In the beginning, researching and writing for essay two was difficult for me because I felt that I did not understand the concept. During the research phase for essay 2, I couldn't find enough on what Dr.Seuss felt passionate about or spoke up against. Initially, I wrote an essay discussing his concerns for kids in Axis Nations growing up in a fascist environment, but there was not enough evidence to support my claim. But once Professor Seeley helped me find a clear topic to discuss, the writing began to flow. She introduced me to the thought of writing about one of his controversial message books and him defending the message behind it. The Sneetches and Other Stories seemed to be a great book to discuss since it dealt with racism and came out after World War II- a time when the issue of racism was at its peak. The peer reviews were extremely helpful in correcting my grammar mistakes and detecting weird phrases. And because I was still wary about my writing for the new topic, I emailed Professor Seeley to see if she understood the concept of my new essay. Once I received her approval, I was propelled to continue writing and developing my essay into the best that it could be.
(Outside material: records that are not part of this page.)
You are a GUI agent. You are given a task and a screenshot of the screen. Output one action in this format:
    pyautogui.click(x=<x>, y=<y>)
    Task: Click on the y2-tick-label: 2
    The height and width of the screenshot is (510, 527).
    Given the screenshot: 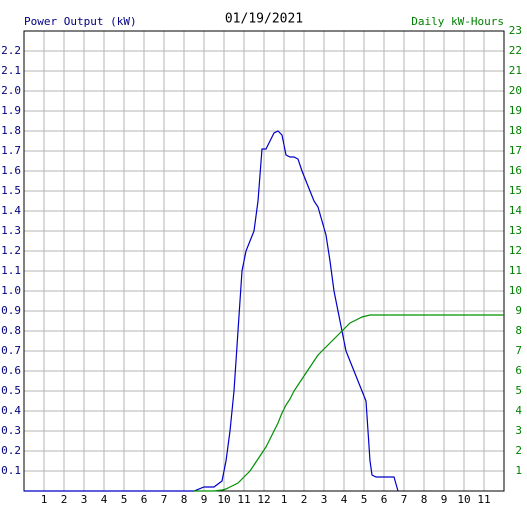 What is the action you would take?
    pyautogui.click(x=518, y=450)
     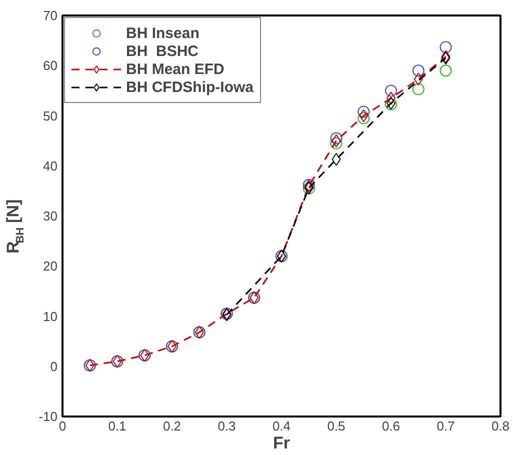 What do you see at coordinates (500, 426) in the screenshot?
I see `x-tick-label: 0.8` at bounding box center [500, 426].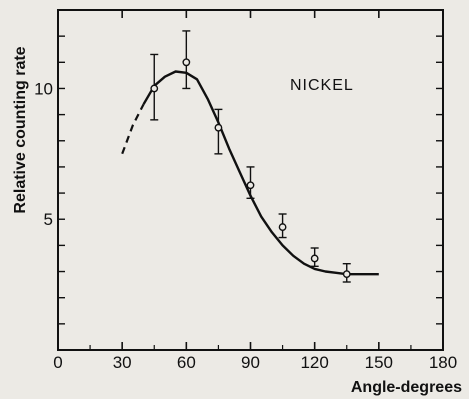 The width and height of the screenshot is (469, 399). Describe the element at coordinates (379, 362) in the screenshot. I see `x-tick-label: 150` at that location.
The peer reviews and teacher's comments really helped to develop my rough draft into a well written and fully developed final draft.
Incorporating a multi-modal element added an interesting aspect to the paper. As soon as I figured out what I was going to be writing about I automatically knew the images I would need. I feel that at different points in my paper they are appropriate in visually enhancing each of my arguments or claims. When talking about the Sneetches, I added a picture of the Plain Bellied and Star Bellied Sneetches to help the reader understand what Sneetches were. Further into my essay when I talk about World War II, I added a picture from a German Concentration Camp to enhance my argument about the harsh conditions Jews had to endure under a dictatorship. The picture of Yertle the Turtle helps readers understand who Yertle is when I say that Dr. Seuss modeled him after Hitler. All of these pictures greatly enhance my arguments and help the reader to understand my purpose in the paper.
Although Dr. Seuss never really discussed the true meaning behind each of his children's books, literary analysts have deciphered what they felt the "hidden messages" in each of his books were.